Based on this analysis, the relative abundance of class I peptides appears to be higher than that for class II, suggesting better potential for engineering class I anti-tumor responses; however, recents reports suggest a bias for responses to be CD4+ driven in practice (Ott et al., 2017). This could indicate that TCR availability is a major bottleneck for effective CD8+ immune responses.
Evidence for distinct effects of class II versus class I driven immunosurveillance
Differences in the dynamics of peptide presentation and immune response for MHC-I versus MHC-II may have important implications for tumor-immune interactions. Whereas MHC-I binds peptides with high specificity, MHC-II binds a broader array of peptides with a high degree of promiscuity. CD4+ T cells activated by MHC-II-peptide complexes can play either a regulatory or an effector role, whereas CD8+ T cells are strictly (cytotoxic) effectors. The different properties of class I and II based immunity (Unanue et al., 2016; Yewdell and Haeryfar, 2005) are essential for an effective defense against pathogens, but the implications for anti-tumor responses are less clear.
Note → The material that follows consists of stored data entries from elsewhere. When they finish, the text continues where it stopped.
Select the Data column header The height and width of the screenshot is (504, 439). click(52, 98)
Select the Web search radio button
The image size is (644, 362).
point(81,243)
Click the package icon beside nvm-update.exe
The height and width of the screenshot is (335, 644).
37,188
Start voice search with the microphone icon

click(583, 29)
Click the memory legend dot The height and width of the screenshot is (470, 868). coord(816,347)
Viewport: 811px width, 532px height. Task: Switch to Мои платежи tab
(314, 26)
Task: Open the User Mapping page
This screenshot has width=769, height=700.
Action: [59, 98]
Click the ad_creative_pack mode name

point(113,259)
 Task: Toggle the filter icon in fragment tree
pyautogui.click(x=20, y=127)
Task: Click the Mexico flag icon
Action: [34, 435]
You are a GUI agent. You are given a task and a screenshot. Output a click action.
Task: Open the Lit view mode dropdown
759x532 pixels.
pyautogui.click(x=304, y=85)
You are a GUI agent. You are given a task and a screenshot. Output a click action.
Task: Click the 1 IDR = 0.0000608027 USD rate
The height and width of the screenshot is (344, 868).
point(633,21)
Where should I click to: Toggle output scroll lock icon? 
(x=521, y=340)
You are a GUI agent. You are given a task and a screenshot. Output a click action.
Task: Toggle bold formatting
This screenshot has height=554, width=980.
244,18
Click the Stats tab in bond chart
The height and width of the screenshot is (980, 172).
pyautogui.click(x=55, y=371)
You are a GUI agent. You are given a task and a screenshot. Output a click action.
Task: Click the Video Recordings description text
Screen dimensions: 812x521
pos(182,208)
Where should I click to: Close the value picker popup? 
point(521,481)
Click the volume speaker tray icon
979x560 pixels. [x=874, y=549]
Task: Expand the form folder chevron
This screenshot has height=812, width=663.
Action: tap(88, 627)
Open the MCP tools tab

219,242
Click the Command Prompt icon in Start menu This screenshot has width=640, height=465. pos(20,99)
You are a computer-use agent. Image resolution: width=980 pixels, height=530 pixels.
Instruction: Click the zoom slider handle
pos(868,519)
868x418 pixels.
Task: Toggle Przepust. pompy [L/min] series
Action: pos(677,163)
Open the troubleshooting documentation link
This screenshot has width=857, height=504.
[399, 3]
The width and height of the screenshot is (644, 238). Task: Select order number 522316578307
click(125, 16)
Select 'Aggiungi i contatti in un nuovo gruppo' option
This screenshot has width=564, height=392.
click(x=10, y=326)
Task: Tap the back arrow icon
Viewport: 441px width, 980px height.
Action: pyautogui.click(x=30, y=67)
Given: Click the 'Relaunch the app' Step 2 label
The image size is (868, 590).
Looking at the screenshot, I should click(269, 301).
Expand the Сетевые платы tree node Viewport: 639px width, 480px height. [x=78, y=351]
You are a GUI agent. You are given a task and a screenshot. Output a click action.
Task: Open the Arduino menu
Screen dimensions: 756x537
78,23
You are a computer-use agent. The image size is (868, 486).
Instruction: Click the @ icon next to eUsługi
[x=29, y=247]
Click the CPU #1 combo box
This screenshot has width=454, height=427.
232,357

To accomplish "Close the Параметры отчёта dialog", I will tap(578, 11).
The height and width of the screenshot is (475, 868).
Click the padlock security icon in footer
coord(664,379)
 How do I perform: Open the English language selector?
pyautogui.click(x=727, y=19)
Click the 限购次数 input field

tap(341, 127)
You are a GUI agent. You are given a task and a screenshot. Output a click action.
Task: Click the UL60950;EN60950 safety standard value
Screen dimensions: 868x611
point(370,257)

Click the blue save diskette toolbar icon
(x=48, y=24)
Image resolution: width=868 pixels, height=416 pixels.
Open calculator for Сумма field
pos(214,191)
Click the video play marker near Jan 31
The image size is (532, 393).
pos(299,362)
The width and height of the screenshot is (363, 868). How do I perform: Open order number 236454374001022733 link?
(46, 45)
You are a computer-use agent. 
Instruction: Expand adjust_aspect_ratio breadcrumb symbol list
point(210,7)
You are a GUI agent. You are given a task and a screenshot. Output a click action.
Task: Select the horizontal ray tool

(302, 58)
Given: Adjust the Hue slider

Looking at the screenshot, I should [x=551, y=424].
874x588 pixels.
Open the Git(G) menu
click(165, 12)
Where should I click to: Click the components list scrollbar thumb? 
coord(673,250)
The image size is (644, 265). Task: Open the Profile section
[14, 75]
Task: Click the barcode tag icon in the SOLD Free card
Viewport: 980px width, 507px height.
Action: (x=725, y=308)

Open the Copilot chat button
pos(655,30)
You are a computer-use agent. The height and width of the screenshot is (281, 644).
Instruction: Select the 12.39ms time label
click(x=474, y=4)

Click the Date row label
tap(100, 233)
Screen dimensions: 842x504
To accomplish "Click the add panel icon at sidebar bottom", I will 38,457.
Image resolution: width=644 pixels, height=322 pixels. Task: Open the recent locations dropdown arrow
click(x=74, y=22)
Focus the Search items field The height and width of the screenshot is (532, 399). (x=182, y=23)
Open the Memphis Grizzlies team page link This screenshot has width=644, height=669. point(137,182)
We therefore sought to further quantify the potential for these distinct roles to introduce measurable differences between class I and class II mediated immunosurveillance during tumor development.
Because of its established regulatory role in cancer, we reasoned that MHC II driven immunosurveillance could have a larger effect on the immune microenvironment than MHC I. Using CIBERSORT (Newman et al., 2015) to evaluate infiltration by different immune cell types into tumors, we sought to identify a relationship between immune infiltrates, cytotoxicity score (Rooney et al., 2015) and strength of immune selection. We divided patients into groups based on their immune infiltrates and cytotoxicity scores and tested for differences in immune selection (Figure S6A-D), but did not find any significant relationships. This apparent lack could be an artifact of the timing of the MHC-imposed selection relative to when the RNA samples were taken.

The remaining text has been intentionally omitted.